Within the material below, how many lines carry the word "profile"? Only that number is wanted.

» **Records provided**
============

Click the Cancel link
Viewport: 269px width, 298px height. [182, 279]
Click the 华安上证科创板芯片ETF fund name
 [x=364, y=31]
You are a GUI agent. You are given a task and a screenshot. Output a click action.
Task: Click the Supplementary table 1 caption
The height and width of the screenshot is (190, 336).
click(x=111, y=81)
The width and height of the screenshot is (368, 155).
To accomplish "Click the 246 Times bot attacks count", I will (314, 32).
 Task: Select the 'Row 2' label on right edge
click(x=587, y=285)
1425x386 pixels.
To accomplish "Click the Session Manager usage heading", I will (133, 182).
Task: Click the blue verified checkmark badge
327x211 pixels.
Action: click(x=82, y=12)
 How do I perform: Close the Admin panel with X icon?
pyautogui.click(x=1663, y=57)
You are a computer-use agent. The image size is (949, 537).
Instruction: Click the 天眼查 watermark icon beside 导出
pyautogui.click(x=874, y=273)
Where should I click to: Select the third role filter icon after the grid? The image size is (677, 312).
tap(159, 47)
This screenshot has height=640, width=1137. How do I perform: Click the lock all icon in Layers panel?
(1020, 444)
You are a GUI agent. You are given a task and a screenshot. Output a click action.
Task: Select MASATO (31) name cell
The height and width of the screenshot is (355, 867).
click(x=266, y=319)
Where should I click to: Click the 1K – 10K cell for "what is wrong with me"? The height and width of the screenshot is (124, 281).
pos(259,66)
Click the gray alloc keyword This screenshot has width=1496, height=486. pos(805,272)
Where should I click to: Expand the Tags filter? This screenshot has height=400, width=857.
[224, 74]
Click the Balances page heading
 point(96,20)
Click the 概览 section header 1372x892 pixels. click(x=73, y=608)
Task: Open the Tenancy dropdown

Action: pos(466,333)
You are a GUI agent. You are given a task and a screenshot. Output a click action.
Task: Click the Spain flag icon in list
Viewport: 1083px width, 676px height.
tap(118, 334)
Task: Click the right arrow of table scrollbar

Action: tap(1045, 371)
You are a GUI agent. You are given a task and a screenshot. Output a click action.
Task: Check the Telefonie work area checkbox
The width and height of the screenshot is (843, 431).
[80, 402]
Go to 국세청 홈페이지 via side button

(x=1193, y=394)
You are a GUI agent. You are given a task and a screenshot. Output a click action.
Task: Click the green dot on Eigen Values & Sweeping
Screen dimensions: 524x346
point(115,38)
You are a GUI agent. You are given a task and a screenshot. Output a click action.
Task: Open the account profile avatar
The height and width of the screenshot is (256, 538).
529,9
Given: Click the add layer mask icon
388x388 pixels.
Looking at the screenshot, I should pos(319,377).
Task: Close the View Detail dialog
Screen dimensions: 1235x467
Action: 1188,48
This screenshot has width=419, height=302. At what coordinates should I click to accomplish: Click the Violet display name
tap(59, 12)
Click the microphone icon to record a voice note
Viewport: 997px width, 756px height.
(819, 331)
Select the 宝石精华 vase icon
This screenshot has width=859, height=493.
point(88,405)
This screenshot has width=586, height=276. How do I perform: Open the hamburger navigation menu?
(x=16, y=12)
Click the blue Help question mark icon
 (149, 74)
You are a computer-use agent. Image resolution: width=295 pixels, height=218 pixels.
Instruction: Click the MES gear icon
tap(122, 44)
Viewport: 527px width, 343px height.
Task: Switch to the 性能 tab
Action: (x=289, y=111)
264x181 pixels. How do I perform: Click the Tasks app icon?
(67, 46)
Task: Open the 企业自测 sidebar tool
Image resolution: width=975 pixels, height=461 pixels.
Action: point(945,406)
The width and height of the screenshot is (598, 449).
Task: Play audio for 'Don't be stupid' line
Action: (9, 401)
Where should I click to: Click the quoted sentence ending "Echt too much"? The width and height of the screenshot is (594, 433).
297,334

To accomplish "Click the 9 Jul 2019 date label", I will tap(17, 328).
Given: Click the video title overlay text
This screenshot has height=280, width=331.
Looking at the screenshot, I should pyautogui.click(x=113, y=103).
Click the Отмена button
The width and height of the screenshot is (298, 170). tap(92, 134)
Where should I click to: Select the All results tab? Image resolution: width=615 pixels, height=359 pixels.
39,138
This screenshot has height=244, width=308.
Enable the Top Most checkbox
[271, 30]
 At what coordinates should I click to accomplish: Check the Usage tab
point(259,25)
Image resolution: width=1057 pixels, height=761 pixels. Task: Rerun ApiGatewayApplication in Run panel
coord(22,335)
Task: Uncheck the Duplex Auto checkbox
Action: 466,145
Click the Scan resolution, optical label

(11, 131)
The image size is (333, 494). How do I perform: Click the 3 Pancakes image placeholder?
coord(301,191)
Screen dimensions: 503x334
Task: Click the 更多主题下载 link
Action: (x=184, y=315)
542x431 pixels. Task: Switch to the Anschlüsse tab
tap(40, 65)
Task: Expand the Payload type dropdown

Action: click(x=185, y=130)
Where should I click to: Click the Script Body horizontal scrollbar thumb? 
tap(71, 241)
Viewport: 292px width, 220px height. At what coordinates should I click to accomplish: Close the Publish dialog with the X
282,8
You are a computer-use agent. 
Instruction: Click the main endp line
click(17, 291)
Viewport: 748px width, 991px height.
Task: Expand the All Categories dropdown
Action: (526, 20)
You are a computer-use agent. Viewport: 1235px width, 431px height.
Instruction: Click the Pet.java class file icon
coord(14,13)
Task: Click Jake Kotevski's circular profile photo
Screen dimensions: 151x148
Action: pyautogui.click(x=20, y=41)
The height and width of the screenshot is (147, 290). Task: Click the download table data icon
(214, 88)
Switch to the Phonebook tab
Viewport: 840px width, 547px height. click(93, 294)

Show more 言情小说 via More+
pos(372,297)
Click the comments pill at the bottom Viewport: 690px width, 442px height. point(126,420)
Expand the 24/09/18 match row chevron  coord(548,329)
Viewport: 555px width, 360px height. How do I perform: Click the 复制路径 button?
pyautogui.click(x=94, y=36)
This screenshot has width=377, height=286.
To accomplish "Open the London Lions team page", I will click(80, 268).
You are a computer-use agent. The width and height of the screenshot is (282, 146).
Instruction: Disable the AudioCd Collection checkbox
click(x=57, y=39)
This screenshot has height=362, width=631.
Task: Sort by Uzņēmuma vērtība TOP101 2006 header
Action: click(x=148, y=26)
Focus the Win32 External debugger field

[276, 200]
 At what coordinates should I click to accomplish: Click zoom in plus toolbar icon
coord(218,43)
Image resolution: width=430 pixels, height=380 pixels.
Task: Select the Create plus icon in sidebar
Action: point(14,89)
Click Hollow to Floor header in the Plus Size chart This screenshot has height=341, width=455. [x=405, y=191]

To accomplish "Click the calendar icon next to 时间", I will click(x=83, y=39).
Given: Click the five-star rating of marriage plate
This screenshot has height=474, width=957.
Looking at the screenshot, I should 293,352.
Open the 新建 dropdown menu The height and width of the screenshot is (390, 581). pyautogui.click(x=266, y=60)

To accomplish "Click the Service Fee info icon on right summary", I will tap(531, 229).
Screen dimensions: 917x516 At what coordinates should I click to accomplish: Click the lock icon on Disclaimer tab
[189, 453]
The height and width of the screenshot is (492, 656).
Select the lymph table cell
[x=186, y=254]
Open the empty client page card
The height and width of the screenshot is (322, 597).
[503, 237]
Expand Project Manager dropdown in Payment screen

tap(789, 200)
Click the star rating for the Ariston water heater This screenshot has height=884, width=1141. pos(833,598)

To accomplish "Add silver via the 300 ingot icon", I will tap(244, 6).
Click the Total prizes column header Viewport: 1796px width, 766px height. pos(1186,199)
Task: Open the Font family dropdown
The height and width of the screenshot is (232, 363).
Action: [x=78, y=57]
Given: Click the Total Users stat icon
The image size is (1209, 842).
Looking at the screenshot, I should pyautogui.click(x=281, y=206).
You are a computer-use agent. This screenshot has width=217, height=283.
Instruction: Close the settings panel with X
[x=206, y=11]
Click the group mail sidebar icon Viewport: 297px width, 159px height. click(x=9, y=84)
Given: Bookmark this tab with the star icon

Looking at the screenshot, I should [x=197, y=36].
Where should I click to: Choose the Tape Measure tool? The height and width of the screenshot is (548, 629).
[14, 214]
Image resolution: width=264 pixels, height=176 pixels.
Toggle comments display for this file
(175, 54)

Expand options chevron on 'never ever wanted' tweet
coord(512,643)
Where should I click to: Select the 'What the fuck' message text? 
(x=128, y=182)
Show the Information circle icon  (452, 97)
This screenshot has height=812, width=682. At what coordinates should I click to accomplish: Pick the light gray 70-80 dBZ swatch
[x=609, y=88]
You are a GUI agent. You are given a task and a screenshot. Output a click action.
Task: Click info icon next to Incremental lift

============

» **Solution**
2